→ WORK TO BE COMPLETED
Output the listing's lines word for word, starting with the line that contains "You are a computer-use" and running through the last line of the listing, both included. Leave the pictures out.

→ RECORDS

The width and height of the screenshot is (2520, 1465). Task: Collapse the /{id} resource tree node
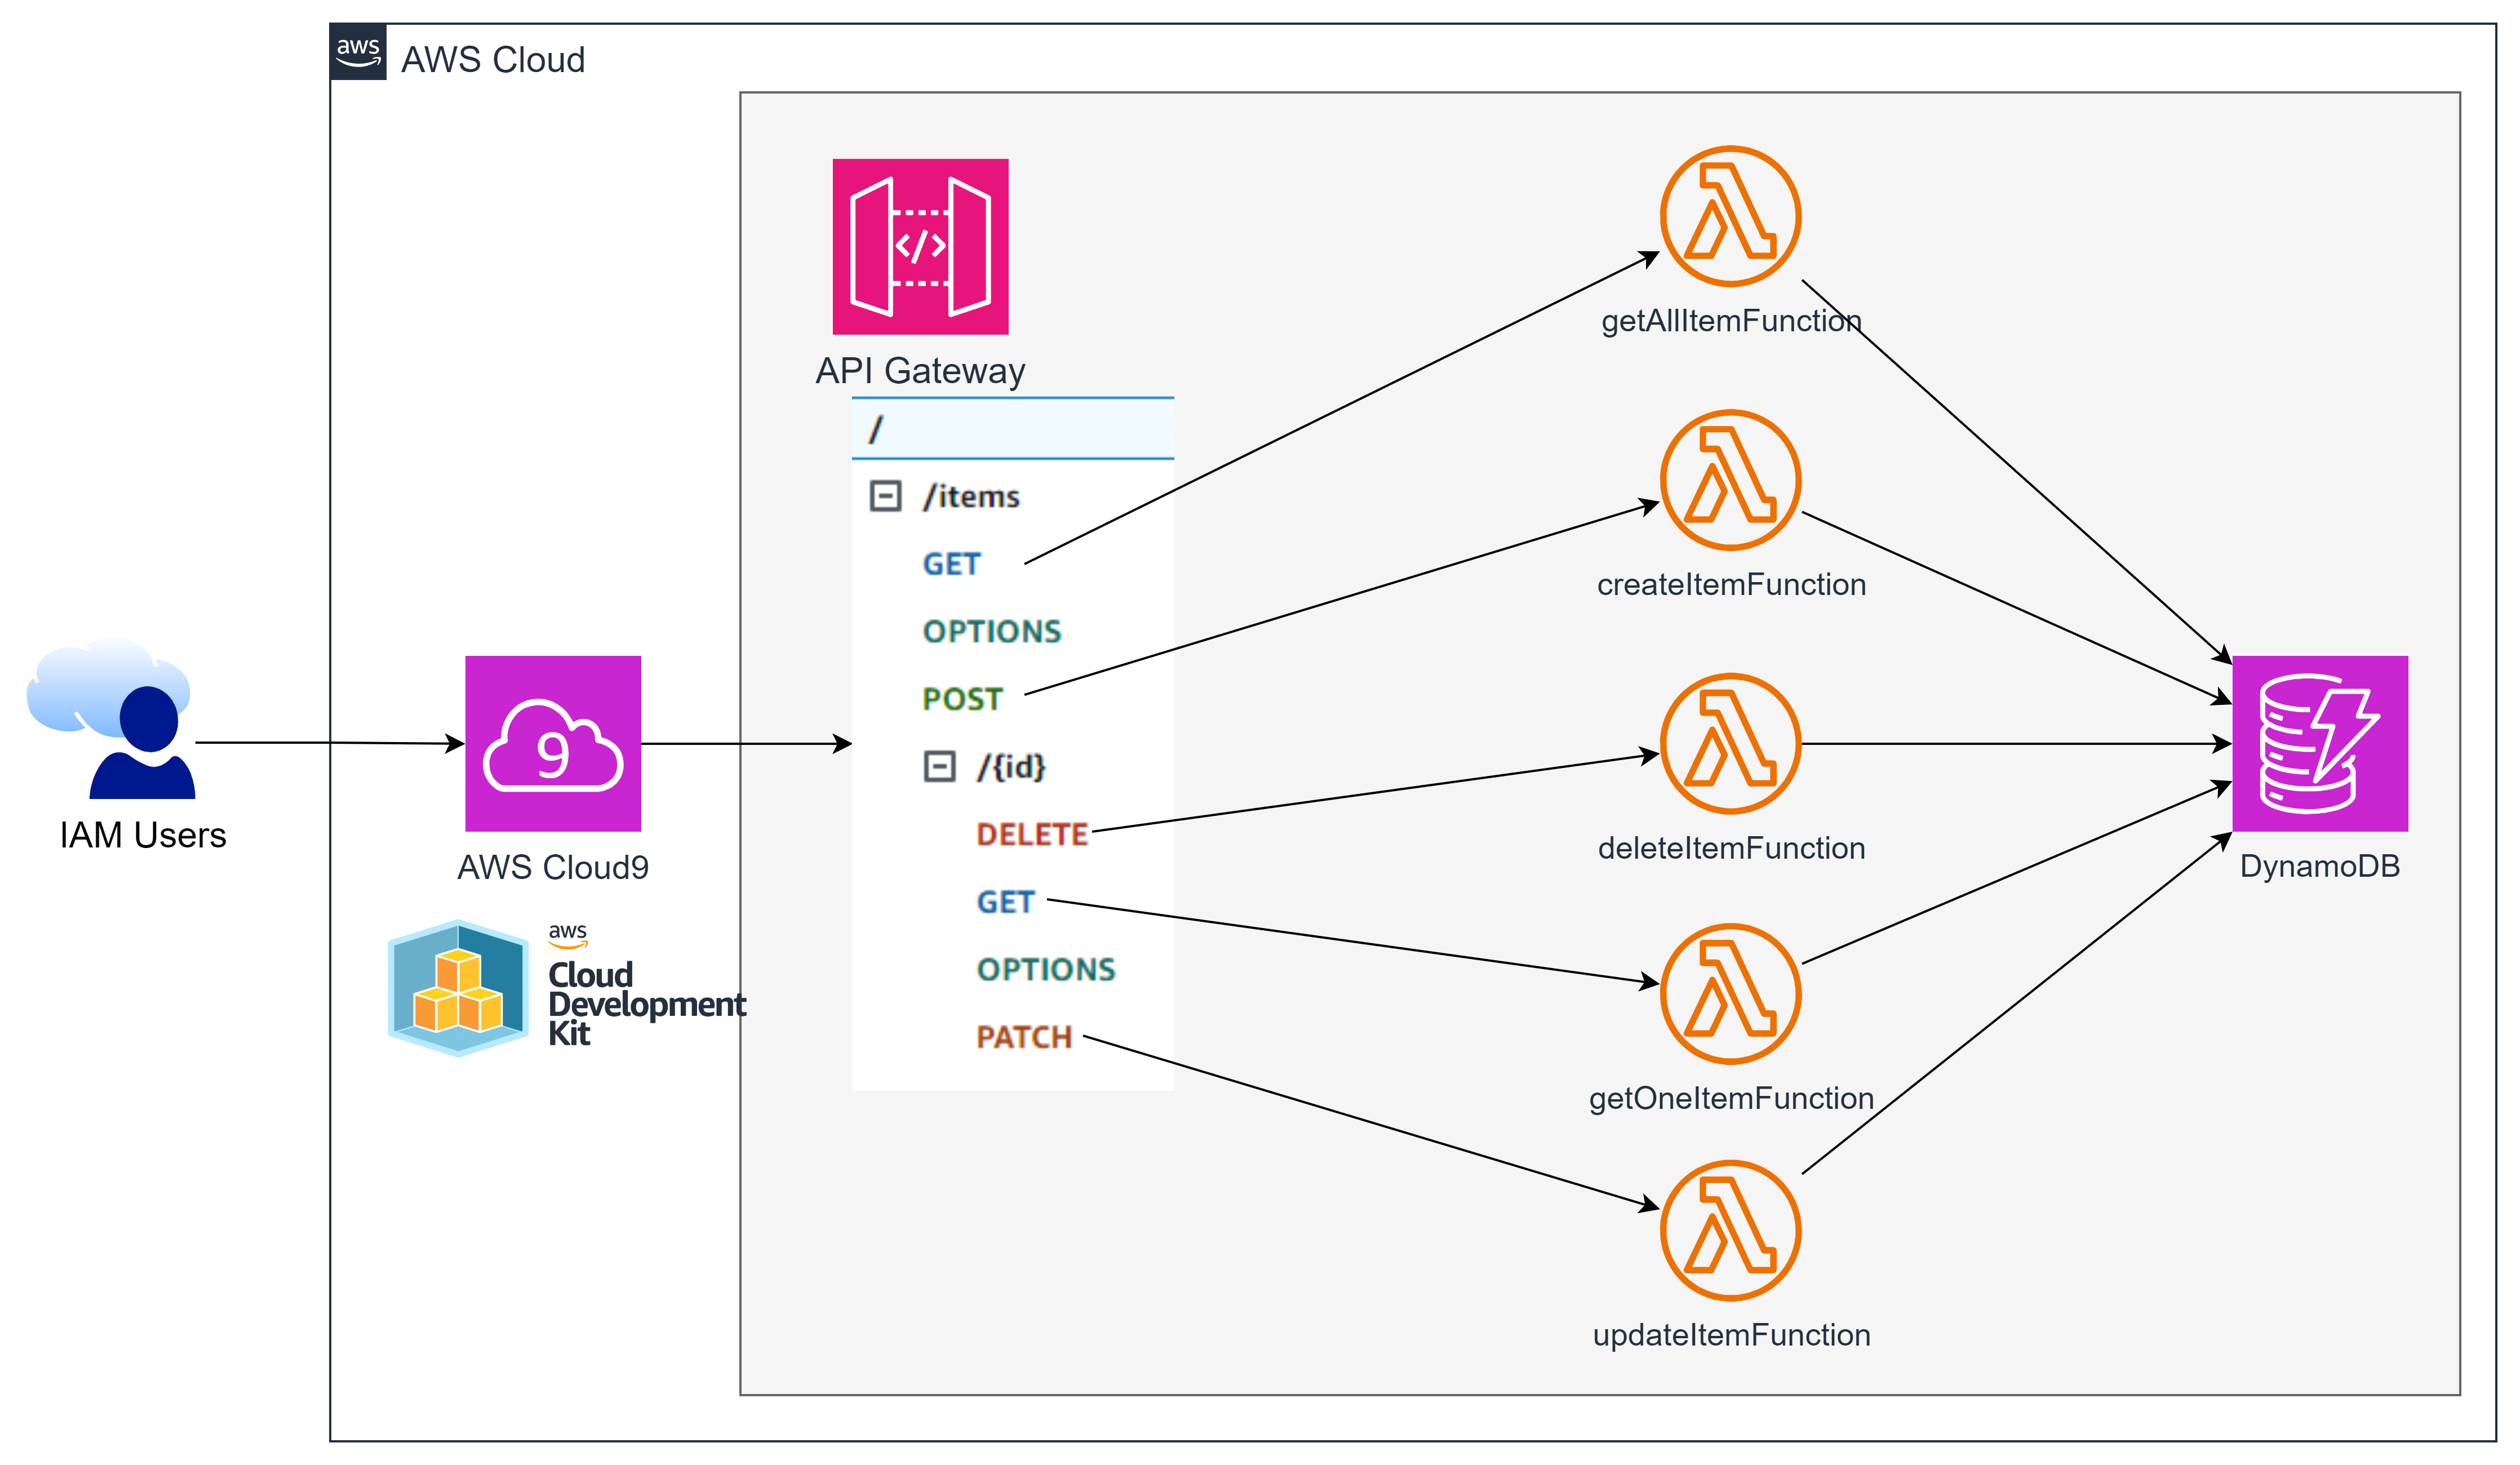tap(939, 767)
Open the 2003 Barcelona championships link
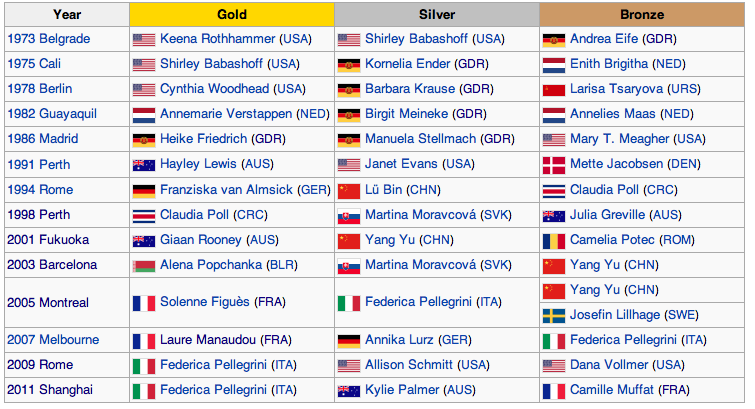 click(x=52, y=265)
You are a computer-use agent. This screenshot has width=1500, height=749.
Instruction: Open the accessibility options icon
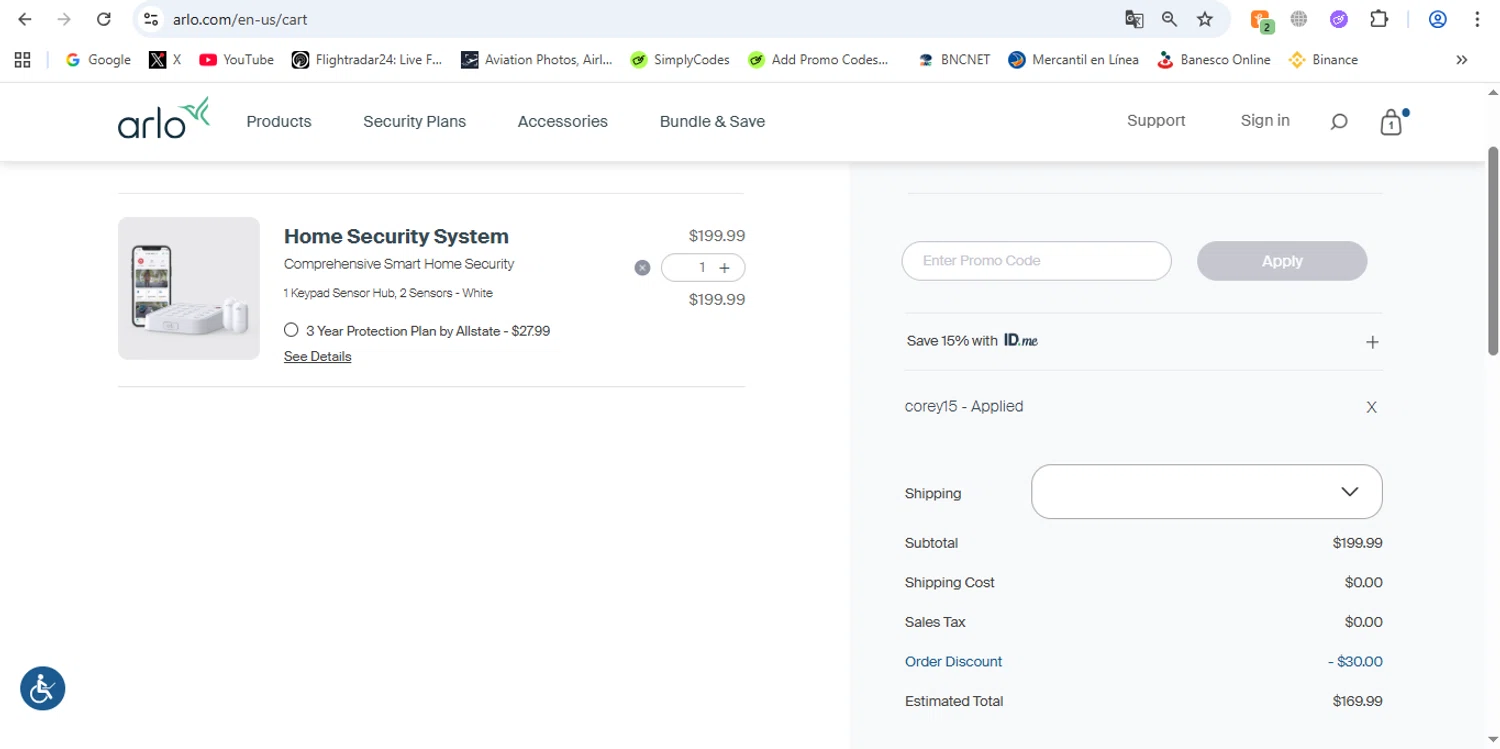pos(43,688)
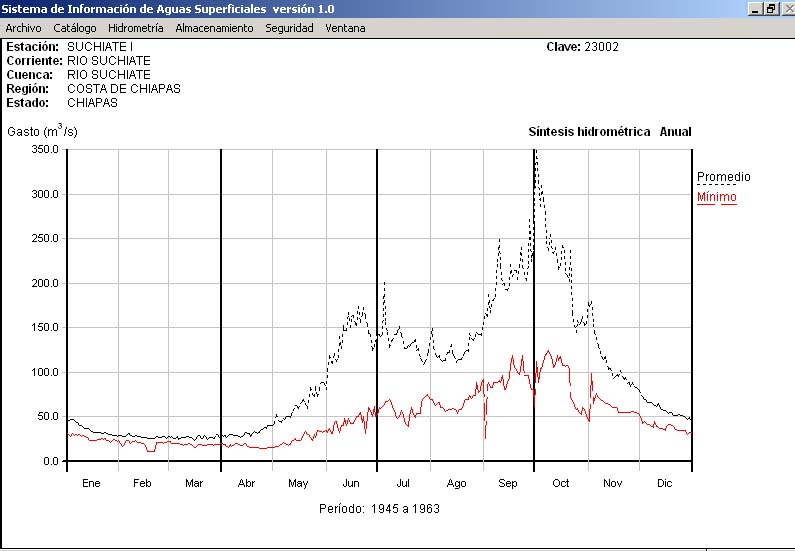Viewport: 795px width, 551px height.
Task: Click the Jun month label on the axis
Action: click(x=351, y=484)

→ WRITTEN SOLUTION
You are a computer-use agent. This screenshot has width=1500, height=749.
Instruction: Open the accessibility options icon
pos(43,688)
Viewport: 795px width, 551px height.
Task: Click the Jun month label on the axis
Action: click(x=351, y=484)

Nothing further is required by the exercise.